В начале девяностых множество людей бросилось торговать - последними товарами, которые ещё можно было приобрести-ухватить в опустевших, словно гробницы мёртвых народов, советских магазинах.
В Польшу из Костромы везли текстиль и ювелирку, скороварки и посуду, тапочки и валенки, всякую хренотень и мутотень и, разумеется, гордость местной промышленности, разработку, достойную Кулибина - гладильную машину "Калинка". Чем она так полюбилась полякам, к тому времени уже простившимся и с социализмом, и с плановой экономикой? Бог весть, но, судя по рассказам купцов, "Калинки" уходили бойко и платили за них хорошо.
Одна поездка приносила столько же денег, сколько можно было заработать на заводе или в больнице, в конструкторском бюро, в армии, в пожарной части, в институте или в редакции за год. А главное, полученные там злотые можно было обменять на доллары. Рубли обесценивались ежемесячно, ежедневно. И Кострома рванула в Польшу - на поездах и на автобусах.
Несколько моих друзей оказались на границе в Бресте утром 19 августа 1991 года. Погранцы слушали по радио "Голос Америки" и, заметив вопросительный взгляд водителя, начали энергично махать руками: "давай, давай, уматывай быстрее, пока эти уроды страну не закрыли". Уже в Польше друзья узнали про путч. Им всерьёз предлагали политическое убежище. Правда, на третий день, когда ГКЧП окончательно сдулся, русско-польские отношения вернулись в прежнее русло скептической осторожности и затаённой нелюбви.
Среди костромских челноков (думаю, не только костромских) преобладали женщины. Они выносливей, они терпеливей, они быстрее осваиваются в новых пространствах - если, конечно, речь идёт не о создании стильного интерьера, а о выживании.
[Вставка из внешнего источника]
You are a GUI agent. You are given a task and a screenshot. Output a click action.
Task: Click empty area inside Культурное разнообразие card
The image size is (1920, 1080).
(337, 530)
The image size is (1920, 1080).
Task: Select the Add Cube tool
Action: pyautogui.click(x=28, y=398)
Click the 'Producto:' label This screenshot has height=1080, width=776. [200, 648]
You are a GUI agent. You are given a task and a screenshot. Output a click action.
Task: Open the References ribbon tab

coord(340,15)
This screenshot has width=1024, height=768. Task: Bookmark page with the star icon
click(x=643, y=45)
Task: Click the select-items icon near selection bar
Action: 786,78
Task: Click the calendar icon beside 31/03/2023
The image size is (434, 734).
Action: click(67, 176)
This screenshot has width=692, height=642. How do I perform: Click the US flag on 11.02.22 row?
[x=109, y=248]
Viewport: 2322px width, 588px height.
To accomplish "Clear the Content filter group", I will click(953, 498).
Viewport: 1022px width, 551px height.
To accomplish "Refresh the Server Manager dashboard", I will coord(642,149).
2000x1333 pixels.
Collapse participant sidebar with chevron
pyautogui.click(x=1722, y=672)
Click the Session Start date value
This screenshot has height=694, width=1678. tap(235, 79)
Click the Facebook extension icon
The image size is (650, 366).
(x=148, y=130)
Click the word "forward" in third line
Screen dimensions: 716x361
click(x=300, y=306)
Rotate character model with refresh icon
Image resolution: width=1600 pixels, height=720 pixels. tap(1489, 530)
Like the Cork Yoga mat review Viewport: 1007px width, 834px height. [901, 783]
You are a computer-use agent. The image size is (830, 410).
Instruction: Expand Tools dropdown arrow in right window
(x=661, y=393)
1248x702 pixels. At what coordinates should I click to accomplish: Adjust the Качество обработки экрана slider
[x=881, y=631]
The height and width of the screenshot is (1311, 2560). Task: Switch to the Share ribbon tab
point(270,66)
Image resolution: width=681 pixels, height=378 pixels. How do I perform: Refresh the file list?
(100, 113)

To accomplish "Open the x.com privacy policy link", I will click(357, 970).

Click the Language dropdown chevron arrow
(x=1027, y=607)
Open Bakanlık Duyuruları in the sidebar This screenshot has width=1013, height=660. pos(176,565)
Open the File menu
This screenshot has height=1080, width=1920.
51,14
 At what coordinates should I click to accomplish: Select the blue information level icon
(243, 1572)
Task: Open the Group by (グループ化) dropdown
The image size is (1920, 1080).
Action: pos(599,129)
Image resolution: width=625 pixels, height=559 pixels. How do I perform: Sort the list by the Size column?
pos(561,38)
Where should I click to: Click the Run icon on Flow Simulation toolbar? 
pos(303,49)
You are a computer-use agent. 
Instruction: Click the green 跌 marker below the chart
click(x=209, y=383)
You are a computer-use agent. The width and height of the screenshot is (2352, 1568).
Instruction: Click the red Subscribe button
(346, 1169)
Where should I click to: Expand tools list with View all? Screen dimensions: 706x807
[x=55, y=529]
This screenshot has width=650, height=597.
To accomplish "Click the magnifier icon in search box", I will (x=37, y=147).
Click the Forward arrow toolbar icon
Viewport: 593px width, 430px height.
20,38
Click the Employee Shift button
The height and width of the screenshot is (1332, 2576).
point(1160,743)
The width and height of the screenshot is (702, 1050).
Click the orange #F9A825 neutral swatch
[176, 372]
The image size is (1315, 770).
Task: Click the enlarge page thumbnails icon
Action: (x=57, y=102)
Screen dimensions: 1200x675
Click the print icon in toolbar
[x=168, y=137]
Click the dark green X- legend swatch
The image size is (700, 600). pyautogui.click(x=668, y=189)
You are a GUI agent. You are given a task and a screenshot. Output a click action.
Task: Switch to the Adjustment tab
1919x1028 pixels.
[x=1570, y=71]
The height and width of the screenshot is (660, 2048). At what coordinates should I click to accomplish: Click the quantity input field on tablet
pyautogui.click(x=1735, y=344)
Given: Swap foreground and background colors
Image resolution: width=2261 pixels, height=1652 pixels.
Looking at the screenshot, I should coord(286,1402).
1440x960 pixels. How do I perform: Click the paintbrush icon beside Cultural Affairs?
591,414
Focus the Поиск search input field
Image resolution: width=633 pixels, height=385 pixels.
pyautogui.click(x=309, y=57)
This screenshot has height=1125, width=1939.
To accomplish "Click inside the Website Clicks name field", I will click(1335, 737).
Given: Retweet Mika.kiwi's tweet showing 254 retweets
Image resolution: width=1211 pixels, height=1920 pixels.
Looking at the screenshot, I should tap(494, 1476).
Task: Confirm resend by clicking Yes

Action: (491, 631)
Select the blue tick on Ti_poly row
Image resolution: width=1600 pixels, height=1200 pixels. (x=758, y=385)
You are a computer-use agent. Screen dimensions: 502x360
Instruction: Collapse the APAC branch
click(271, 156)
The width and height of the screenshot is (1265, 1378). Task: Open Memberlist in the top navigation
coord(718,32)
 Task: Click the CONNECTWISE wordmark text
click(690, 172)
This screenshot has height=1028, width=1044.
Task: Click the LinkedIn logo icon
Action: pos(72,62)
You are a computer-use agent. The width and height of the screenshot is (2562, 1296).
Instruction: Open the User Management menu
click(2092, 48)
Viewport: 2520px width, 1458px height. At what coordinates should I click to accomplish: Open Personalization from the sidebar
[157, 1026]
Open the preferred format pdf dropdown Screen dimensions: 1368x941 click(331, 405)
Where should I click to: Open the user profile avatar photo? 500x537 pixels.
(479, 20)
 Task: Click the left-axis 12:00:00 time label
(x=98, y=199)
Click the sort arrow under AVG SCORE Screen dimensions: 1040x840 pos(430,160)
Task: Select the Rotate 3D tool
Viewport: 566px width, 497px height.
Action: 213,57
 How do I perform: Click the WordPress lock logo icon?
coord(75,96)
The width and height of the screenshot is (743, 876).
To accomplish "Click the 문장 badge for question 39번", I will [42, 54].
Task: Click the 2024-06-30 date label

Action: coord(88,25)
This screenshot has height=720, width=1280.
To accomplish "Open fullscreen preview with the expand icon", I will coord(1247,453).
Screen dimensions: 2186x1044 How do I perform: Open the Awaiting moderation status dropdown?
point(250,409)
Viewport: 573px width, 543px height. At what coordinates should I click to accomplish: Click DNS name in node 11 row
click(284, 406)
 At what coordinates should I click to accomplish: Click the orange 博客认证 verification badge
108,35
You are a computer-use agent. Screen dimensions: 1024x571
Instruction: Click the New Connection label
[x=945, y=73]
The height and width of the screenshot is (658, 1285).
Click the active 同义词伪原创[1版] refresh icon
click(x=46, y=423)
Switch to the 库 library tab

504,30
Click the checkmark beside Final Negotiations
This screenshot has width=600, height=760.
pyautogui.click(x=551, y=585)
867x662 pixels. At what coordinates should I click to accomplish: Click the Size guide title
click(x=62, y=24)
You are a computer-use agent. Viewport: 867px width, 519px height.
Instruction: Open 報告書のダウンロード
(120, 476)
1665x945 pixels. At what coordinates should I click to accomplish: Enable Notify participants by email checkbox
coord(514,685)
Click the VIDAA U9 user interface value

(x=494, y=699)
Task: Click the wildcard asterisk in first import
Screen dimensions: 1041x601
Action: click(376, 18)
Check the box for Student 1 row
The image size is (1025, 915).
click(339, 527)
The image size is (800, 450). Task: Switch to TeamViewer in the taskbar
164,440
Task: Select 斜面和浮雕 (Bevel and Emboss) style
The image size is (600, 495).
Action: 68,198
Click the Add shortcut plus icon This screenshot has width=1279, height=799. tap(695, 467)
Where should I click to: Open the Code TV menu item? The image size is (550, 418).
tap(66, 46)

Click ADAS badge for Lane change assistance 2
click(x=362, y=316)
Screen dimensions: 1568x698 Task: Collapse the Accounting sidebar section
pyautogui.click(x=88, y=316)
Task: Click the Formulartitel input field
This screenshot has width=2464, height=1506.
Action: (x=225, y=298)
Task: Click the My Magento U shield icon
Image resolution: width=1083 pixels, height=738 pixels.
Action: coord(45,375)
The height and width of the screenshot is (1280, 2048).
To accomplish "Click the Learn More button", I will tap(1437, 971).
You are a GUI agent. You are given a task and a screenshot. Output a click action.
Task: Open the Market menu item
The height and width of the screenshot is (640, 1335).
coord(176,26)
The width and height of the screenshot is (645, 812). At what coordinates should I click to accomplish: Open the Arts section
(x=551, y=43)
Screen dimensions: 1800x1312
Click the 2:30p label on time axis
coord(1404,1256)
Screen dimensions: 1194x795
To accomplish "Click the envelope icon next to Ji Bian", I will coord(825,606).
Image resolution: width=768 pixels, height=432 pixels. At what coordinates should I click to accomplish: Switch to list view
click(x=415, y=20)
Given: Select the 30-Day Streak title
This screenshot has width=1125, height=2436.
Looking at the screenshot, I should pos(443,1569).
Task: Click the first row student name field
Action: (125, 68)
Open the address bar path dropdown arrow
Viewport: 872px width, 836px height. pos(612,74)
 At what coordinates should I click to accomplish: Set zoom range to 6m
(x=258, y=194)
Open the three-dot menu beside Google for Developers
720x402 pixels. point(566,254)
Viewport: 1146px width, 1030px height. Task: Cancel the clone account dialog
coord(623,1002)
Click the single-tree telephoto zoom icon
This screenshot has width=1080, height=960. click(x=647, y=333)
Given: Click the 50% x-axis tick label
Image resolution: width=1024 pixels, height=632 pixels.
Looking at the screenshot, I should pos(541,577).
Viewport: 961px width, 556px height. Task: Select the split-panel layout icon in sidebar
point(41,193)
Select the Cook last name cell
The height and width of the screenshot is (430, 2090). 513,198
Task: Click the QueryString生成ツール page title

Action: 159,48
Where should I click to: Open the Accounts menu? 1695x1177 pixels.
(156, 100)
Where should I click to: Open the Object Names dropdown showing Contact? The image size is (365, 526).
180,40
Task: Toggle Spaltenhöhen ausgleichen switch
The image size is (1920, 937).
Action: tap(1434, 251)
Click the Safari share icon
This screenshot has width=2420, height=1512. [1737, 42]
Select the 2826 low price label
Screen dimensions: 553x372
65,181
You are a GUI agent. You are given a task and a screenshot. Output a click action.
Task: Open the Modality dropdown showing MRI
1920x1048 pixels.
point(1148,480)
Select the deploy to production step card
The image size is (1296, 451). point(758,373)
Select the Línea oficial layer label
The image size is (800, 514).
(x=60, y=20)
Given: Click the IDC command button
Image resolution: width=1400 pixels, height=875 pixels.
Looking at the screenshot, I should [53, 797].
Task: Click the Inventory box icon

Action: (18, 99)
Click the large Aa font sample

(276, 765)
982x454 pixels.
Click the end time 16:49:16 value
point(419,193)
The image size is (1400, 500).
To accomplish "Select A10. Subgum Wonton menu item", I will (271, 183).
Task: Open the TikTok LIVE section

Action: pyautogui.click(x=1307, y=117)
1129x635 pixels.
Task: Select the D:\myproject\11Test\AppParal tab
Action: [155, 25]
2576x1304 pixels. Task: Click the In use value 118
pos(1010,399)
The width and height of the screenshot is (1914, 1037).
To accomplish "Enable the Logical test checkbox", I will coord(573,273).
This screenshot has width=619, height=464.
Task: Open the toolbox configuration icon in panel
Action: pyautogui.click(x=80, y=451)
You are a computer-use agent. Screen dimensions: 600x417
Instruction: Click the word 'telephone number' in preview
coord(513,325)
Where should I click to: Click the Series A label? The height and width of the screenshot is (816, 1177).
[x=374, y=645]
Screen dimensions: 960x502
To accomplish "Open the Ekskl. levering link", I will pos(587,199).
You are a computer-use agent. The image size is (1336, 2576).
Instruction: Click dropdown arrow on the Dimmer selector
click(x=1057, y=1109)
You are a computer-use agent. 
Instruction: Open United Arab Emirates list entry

Я поехал торговать в Польшу, точнее в город-побратим Пётркув-Трыбунальски в декабре 91-го. На платформе Белорусского вокзала стояла толпа людей, напоминающая мешочников из фильмов о гражданской войне и разрухе. Поезд до Варшавы штурмовали с тем же революционным ожесточением, как будто за возможность уехать из отечества надо было биться. Так и оказалось: кассы продали билетов больше, чем было мест.
В нашем европейском трёхместном купе сидело четыре человека: два мужика, которые везли на продажу китайские пуховики, чувствительная дама-москвичка и я. В багаже москвички был маленький телевизор, мини-холодильник, стиральная машинка и ещё несколько сумок. Как они вместились в купе, вопреки всем законом физики, для меня до сих пор остаётся загадкой.
По ходу поездки бывалые торгаши с пуховиками посоветовали даме временно перенести часть груза к ехавшим в том же вагоне полякам, чтобы не возникло проблем на таможне. Один поляк согласился на это - за двадцать долларов. Вместе с мужичками я помог перетащить вещи.
Далее весь вагон начал пить спиртные напитки - как пел Окуджава, то вместе, то поврозь, а то попеременно.
Алкоголь стимулировал в братце-поляке алчность: вместо двадцати он потребовал уже сорок баксов. Пришлось тащить вещи обратно, матеря Польску, которая не сгинела. Выпили снова. Снова выпили. Просто выпили и легли спать: по причине наличия всего трёх спальных мест один из торгашей уложил на свою полку ещё более чувствительную, после всего пережитого, москвичку. Проснулись мы от яркого света в глаза и риторического вопроса: "Кто это спит на границе?"